To assess changes in body composition and monitor cognitive function, subjective well-being, and physiological stress, as measured by salivary hormones and markers of mucosal immunity, during an Antarctic expedition.


A 36-y-old man (188.2 cm height, 94.5 kg body mass) took part in a world-record attempt. A total-body dual-energy X-ray absorptiometry scan and measurement of 8 skinfolds and 5 girths were performed before and after the expedition. In addition, daily subjective data were recorded (sleep quality, total hours of sleep, energy levels, perceived exertion, mood, muscle soreness, and muscle/joint pain) along with distance covered and hours of physical activity per day. As a measure of cognitive function, the athlete completed a computerized battery of tasks (Axon Sports Cognitive Priming Application) every third morning. Saliva samples were collected before, during, and after the expedition to determine salivary cortisol (sCort), testosterone (sT), alpha amylase (sAA), and secretory immunoglobulin A (sIgA).


The athlete lost 5.3 kg body mass and sum of 8 skinfolds decreased from 73 mm to 59 mm from preexpedition to postexpedition.

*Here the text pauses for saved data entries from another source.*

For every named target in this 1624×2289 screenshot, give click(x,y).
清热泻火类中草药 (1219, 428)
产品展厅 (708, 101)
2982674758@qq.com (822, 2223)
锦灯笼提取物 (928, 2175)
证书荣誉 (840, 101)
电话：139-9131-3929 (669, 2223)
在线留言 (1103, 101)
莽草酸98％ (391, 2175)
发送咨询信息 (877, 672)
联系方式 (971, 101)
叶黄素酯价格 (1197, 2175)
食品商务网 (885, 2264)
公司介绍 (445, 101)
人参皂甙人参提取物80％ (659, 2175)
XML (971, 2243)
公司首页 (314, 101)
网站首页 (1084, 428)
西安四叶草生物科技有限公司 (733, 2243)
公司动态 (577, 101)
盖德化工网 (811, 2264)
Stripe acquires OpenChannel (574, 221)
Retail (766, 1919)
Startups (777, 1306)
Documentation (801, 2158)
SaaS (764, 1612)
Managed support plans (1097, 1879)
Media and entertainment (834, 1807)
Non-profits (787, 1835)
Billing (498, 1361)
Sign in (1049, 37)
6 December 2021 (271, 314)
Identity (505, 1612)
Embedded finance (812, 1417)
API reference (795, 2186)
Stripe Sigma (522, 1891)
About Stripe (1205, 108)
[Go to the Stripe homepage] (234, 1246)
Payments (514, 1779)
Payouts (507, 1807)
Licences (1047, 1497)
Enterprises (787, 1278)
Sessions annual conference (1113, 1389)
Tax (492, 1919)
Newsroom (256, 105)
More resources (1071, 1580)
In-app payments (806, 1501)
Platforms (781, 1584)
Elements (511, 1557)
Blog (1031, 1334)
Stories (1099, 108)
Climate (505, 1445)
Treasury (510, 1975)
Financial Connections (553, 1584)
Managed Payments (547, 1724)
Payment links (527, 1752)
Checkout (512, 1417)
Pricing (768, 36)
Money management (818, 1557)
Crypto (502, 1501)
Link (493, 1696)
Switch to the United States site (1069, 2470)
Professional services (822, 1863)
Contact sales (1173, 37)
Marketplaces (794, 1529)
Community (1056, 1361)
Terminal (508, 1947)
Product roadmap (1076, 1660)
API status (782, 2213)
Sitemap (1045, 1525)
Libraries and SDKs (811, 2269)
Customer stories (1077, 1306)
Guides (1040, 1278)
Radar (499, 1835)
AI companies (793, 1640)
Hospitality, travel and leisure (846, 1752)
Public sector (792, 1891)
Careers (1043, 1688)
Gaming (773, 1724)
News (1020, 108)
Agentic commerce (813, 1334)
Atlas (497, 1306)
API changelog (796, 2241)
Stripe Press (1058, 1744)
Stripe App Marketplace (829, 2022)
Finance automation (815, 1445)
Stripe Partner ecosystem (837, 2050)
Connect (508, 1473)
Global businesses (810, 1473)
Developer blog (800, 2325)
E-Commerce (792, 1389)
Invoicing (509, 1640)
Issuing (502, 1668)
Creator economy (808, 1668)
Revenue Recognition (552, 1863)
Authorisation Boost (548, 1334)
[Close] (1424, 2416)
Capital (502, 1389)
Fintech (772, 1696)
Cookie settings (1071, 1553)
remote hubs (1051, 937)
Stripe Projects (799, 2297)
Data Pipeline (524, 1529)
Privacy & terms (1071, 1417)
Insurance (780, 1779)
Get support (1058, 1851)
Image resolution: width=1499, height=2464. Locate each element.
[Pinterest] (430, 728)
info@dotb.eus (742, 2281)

Psychomotor speed declined over the course of the expedition. sT increased and sCort decreased throughout, and sAA and sIgA peaked toward the end of the expedition.


This case study provides novel data about the physiological and cognitive impact of an Antarctic expedition. The findings may inform strategies for future expeditions, allowing individuals undertaking expeditions of this nature to better prepare for success.